- **Data supplied**:
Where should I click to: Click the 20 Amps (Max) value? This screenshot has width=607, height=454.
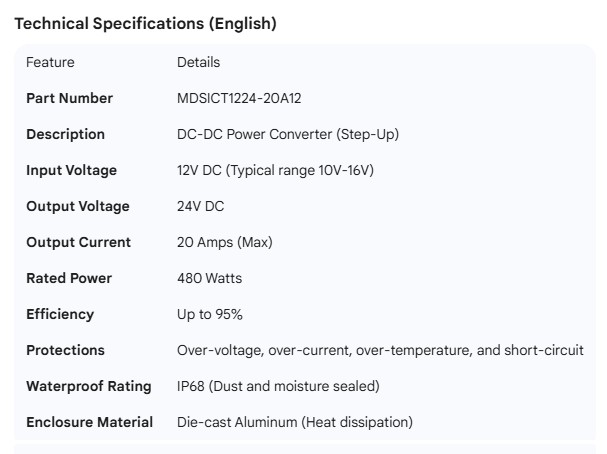(x=224, y=242)
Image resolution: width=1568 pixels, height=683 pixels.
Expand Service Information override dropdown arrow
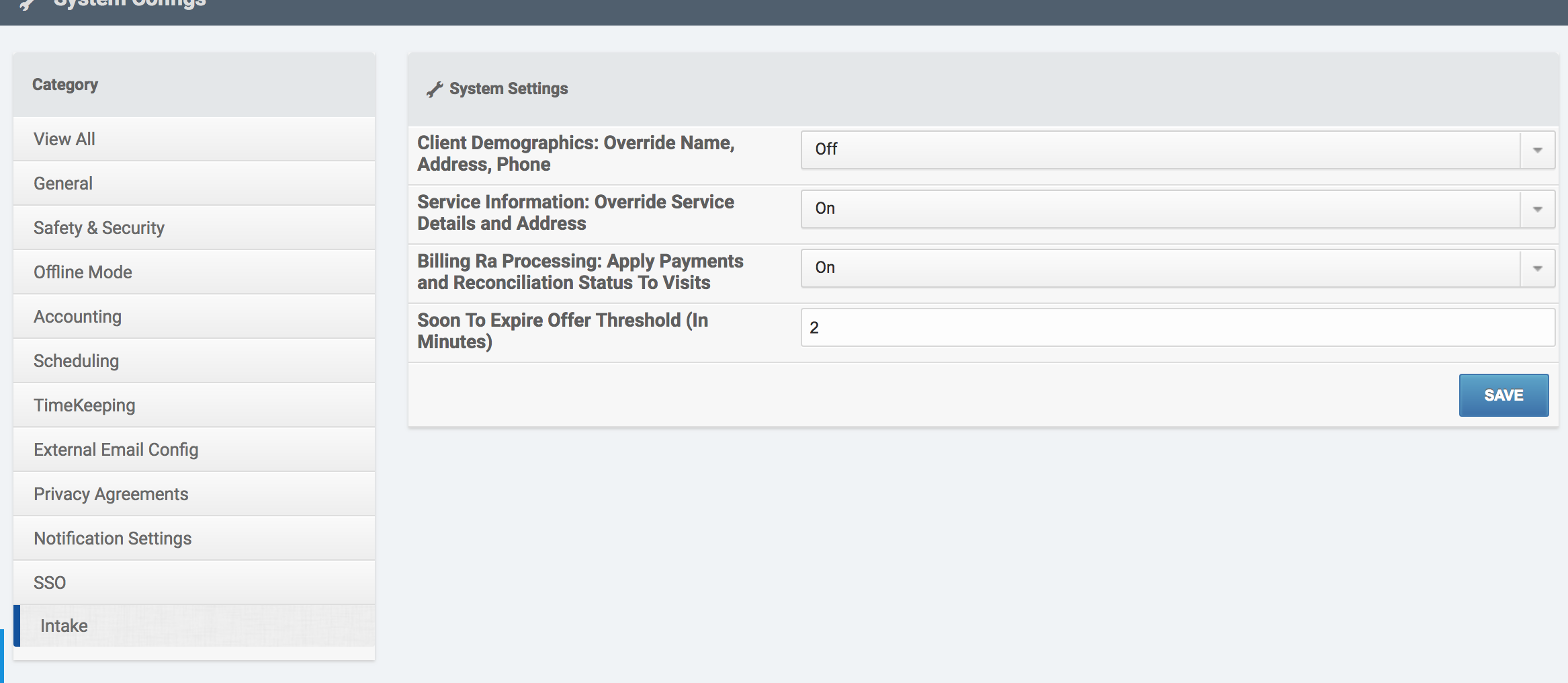pos(1537,209)
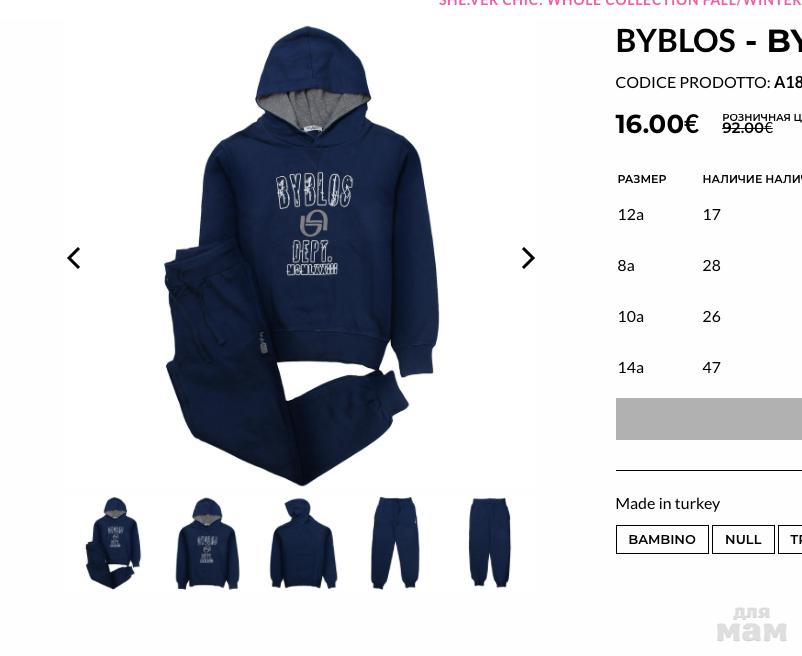Click the partially visible third tag button
The width and height of the screenshot is (802, 656).
pyautogui.click(x=790, y=539)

- **Aim**:
Reproduce every line of the rows from the one containing "Image resolution: width=1568" through the last row, inclusive. Omit the pictures.

- **Exercise solution**:
Image resolution: width=1568 pixels, height=683 pixels.
Expand Service Information override dropdown arrow
pos(1537,209)
Click the partially visible third tag button
The width and height of the screenshot is (802, 656).
pyautogui.click(x=790, y=539)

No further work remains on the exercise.